> **Brano di testo**
Per fare un esempio, il saggio di Franco Cassano, di cui si è molto parlato ma con una strana sordina sul suo nucleo essenziale, è un contributo in questa direzione. Come sanno i lettori del Foglio, il sociologo ha scritto un pamphlet sulla categoria di “umiltà del male”, sostenendo che dal berlusconismo e in genere da posizioni conservatrici radicate nella società di massa, secondo un punto di vista di sinistra ispirato a concetti-guida come la fraternità e l'emancipazione, non si deve uscire con uno spirito di elite, di elezione riservata ai pochi detentori di una morale assoluta, distante dai caratteri antropologici prevalenti, dalle debolezze dell'uomo comune, dalle sue paure, richieste di tutela. La sua critica del narcisismo etico è quanto di più sottile e appuntito sia stato fino ad ora pensato a sinistra, a me pare, a diciassette anni dalla sorpresa del 1994, anno della prima vittoria di Berlusconi. Per dannare Berlusconi ci sono i comizi, le intercettazioni a tradimento e i report dell'Economist, e non è poco, ma per capirlo ci vuole uno sforzo in più, non impossibile.

> **Consegna**
Secondo il brano sul saggio di Franco Cassano, su quale categoria il sociologo ha scritto un pamphlet? Per favore, rispondi in poche parole.

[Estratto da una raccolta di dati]
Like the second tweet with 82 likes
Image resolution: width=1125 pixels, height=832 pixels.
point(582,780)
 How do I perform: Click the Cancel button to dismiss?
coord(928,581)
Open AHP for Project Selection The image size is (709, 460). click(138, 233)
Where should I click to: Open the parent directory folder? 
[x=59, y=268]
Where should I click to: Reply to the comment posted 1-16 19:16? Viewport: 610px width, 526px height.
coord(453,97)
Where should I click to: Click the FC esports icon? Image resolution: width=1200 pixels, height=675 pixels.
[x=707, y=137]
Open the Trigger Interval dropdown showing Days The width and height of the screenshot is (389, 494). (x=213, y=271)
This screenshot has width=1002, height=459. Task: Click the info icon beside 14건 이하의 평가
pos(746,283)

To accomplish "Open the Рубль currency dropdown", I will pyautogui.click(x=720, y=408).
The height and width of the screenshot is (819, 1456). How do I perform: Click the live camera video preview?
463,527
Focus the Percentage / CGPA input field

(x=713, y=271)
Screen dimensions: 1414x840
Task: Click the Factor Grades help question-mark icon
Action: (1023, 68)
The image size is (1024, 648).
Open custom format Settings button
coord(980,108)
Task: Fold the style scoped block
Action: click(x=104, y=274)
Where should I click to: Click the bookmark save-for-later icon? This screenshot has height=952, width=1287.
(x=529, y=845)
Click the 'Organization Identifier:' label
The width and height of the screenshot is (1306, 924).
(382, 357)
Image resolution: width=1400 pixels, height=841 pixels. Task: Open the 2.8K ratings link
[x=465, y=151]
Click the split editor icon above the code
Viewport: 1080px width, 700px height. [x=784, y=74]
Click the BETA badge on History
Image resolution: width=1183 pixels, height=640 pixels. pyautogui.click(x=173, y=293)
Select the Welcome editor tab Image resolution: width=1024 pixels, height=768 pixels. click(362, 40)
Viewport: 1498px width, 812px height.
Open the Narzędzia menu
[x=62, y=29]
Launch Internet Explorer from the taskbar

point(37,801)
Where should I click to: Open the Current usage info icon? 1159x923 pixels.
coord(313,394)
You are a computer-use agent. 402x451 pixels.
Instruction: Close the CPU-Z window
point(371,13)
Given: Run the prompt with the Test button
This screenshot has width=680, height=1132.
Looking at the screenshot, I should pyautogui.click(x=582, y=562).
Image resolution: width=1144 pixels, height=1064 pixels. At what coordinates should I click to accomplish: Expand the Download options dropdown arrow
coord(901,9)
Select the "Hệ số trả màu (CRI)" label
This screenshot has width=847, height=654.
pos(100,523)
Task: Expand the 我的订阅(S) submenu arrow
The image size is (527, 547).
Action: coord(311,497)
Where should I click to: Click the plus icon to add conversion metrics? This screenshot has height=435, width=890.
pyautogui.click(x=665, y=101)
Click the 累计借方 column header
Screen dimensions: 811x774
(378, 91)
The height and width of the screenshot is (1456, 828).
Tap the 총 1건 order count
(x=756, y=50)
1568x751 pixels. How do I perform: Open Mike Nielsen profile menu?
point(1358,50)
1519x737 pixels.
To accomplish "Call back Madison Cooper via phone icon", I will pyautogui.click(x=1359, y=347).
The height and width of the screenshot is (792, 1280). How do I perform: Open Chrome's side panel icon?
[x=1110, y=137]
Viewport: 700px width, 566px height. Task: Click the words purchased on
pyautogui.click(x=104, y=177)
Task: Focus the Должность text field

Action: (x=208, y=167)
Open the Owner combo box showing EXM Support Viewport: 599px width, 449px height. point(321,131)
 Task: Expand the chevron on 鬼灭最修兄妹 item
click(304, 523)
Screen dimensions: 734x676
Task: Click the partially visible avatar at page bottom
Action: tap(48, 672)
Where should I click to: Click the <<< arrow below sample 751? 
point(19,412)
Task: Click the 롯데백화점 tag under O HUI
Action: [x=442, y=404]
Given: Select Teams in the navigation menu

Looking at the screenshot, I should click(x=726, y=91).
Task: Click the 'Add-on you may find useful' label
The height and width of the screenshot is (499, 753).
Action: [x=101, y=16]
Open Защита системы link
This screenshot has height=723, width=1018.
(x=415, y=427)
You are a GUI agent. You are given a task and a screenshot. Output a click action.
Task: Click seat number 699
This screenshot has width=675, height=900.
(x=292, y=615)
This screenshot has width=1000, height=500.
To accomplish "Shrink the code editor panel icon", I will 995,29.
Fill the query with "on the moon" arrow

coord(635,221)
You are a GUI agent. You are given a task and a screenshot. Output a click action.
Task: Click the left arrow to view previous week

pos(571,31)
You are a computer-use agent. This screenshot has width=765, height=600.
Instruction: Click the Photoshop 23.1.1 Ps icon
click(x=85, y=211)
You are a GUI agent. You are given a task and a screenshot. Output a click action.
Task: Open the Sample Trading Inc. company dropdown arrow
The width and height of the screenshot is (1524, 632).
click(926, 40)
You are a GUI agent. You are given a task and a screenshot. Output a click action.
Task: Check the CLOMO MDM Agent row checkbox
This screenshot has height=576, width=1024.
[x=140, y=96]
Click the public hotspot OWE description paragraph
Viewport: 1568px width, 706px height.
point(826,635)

> **Risultato dell'esercizio**
Sulla categoria di “umiltà del male”.